Director Miles Gregory has ambitions to create a full-scale, portable version of the historic venue

Global ambitions: Dr Miles Gregory
Global ambitions: Dr Miles Gregory
© Jordan Arts

The power of Shakespeare performed in its original surroundings transformed my life.

June 1997. I had just finished my first year at university, preparing for a career as a lawyer. I was broke, staying on a friend's sofa. One afternoon, idling on the south bank, I walked through the doors of the newly-opened Shakespeare's Globe for a production of Henry V.

That afternoon at the Globe changed me. I had never seen theatre like this before. Like a party.
Standing in a sea of hundreds of people. Cheering, booing, clapping. All of us sharing the same space, the same lighting. The actors talking right at me. Looking me in the eye. This wasn't history. This was now. Alive. For the first time I fully understood Shakespeare. I got it. And when I walked out I was a different person.

I returned to Durham, became president of the college Shakespeare company; studied for my MFA in staging Shakespeare at Exeter and my PhD in Shakespearean performance at Bristol. Directed, produced, ran a theatre.

My whole professional life has been spent seeking to recreate that energy, that lightning bolt of understanding that changed my life on that summer's afternoon nearly twenty years ago.

In time I realised, as so many have before me, that it's the energy of the building that has the potential to bring Shakespeare to life. It's the shared space, the triple-galleried cockpit, the restless crowd, the direct address. It's these conditions of performance that create a transformative experience – particularly for young people.

Three years ago I moved back to my native New Zealand with my growing family. One Sunday I was reading a pop-up book to my oldest child, Nancy. Shakespeare's Globe popped up. "Can we go there?", she asked. I explained that the Globe was a long way away – and then I stopped, and thought.

A pop-up Globe.

A full-scale, temporary, working theatre space that precisely replicates the dimensions of the Globe Theatre. That can quite literally 'pop-up' anywhere.

Built from honest, simple materials – scaffolding, plywood, paint – using the smoke and mirrors of theatre to 'stage' the Globe so successfully that on first viewing you think you're looking at the real thing. A way for people who will never be able to travel to London to unlock the incredible power and beauty of Shakespeare performed in the space for which it was written.

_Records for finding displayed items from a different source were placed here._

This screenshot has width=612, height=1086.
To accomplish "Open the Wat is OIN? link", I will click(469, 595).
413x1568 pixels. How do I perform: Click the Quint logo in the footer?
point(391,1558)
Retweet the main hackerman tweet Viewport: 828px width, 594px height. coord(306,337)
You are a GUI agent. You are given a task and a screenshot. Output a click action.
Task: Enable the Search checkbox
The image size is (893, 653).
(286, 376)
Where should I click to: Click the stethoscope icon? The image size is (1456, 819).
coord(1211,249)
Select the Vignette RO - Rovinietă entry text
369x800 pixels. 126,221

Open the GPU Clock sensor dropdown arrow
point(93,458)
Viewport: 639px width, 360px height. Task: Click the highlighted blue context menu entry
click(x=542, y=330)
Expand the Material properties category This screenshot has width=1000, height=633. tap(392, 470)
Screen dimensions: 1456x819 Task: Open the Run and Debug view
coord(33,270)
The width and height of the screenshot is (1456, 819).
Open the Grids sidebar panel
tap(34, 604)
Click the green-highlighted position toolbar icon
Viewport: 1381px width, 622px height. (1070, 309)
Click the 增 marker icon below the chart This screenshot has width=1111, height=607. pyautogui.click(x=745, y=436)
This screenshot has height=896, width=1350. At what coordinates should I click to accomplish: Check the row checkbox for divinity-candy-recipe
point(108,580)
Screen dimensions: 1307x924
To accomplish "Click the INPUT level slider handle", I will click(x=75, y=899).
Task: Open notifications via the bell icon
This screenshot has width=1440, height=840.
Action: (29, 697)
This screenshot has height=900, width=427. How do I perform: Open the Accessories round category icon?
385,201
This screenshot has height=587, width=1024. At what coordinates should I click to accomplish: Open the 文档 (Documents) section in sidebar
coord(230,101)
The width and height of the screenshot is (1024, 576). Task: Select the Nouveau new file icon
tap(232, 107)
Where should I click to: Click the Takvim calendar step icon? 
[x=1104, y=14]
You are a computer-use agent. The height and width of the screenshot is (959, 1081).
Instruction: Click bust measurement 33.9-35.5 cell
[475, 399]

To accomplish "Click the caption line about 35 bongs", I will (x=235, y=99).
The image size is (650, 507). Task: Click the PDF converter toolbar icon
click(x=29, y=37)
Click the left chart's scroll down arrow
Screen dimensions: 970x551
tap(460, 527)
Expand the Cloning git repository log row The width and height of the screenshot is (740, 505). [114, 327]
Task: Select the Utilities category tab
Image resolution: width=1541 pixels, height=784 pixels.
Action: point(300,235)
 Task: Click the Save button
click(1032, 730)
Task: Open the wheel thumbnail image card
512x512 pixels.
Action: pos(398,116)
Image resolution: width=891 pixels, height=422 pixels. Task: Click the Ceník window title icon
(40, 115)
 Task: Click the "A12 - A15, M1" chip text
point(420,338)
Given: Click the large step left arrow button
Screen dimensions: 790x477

Because it's all about experience. And there's something about a pop-up theatre that captures the world-changing magic of Shakespeare's original.

Computer image of the 'Pop-up Globe'
Computer image of the 'Pop-up Globe'
© camelspace.com

Our Pop-up Globe will hold nearly 1000 people. We hope that over 20,000 school-children will attend our performances in Auckland alone. And we're working with partners to take the Pop-up Globe to cities and arts festivals everywhere to change lives and bring communities together around the world.

To see this iconic building briefly juxtaposed with the skyline of your own city, far away from London, will be a tremendously exciting moment.

The Pop-up Globe will be one of the most fascinating entertainment events in history, marrying rigorous academic research with superb professional theatre to create an unforgettable night of entertainment.
It might just be the most powerful experiential education tool ever invented in the fields of Shakespeare, English studies, and drama.

Above all, this will be a theatre that Shakespeare would have immediately recognised and loved. In fact, he'd probably build it himself if he were still around.

And he would have known – as we do – that it will be great fun.